Mais tranquila após me apoderar da informação, comecei a “conversar” com as duas.  Perguntei-lhes os nomes.  Mimi e Nina, responderam.  Disse-lhes que me chamava Ana, dos meus nomes o mais fácil de entender; falei que sou brasileira e o
resto da comunicação se fez de sorrisos e olhares carinhosos por parte das duas.  Quando a estação Pont de Sévres se aproximou, Mimi apertou levemente meu braço e disse ,muito devagar, para que eu entendesse: “Ana, au revoir”.

Levantamo-nos para descer mas a porta não abriu.  Não abre? perguntei, apavorada. Mimi levantou-se afobadamente e com gestos largos indicou que precisávamos abrir a porta com as mãos. Um jovem que estava próximo abriu a porta e minhas companheiras pularam. Eu, mais pesada e por isso mesmo menos ágil, fiquei, mas a porta foi novamente aberta e, finalmente, consegui descer do metrô.

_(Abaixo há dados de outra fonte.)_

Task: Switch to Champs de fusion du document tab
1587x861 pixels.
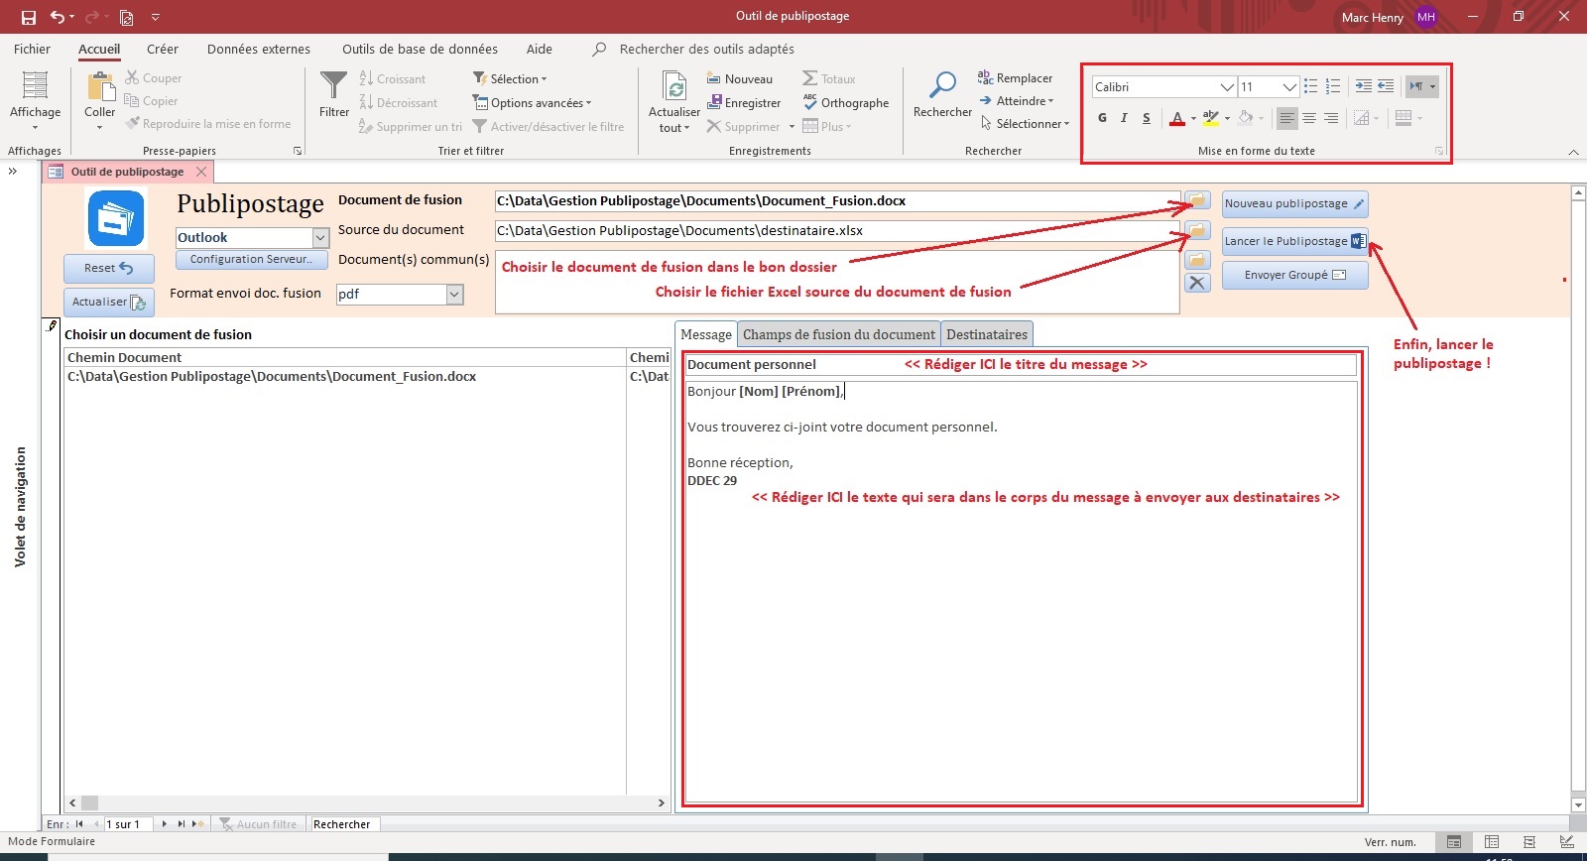Action: [838, 334]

Ufa! Que medo de me perder das amigas e ficar sozinha naquela cidade estranha. Acostumada com os metrôs brasileiros: Recife, São Paulo, Rio e Brasília, com suas portas que abrem sozinhas, jamais imaginaria encontrar, na cidade luz, metrô com portas manuais.


Foi uma grande aventura mas, inesquecível mesmo, foi conhecer aquelas duas encantadoras senhoras.  Devem ter por volta dos 65 anos.  Vestidas com simplicidade, pareciam estar voltando para casa após algumas compras.  Jamais esquecerei a forma carinhosa como me trataram, interessando-se tanto por nosso destino, esmerando-se para nos dar uma informação compreensível, desmanchando para sempre o preconceito que eu trazia de que os franceses são grosseiros e não se preocupam em entender e ajudar os outros.   

Lembrarei para sempre o olhar amoroso das duas, talvez nos achando meio maluquinhas por estarmos sozinhas em Paris tentando chegar em algum lugar sem falar a língua, mas com muita tolerância e vontade de ajudar.

Esse texto é uma forma de homenagear Mimi e Nina, dizendo a todos que o lerem que os franceses são pessoas doces e disponíveis.  

Mimi e Nina, foi um prazer muito grande conhecê-las.  Au revoir, queridas!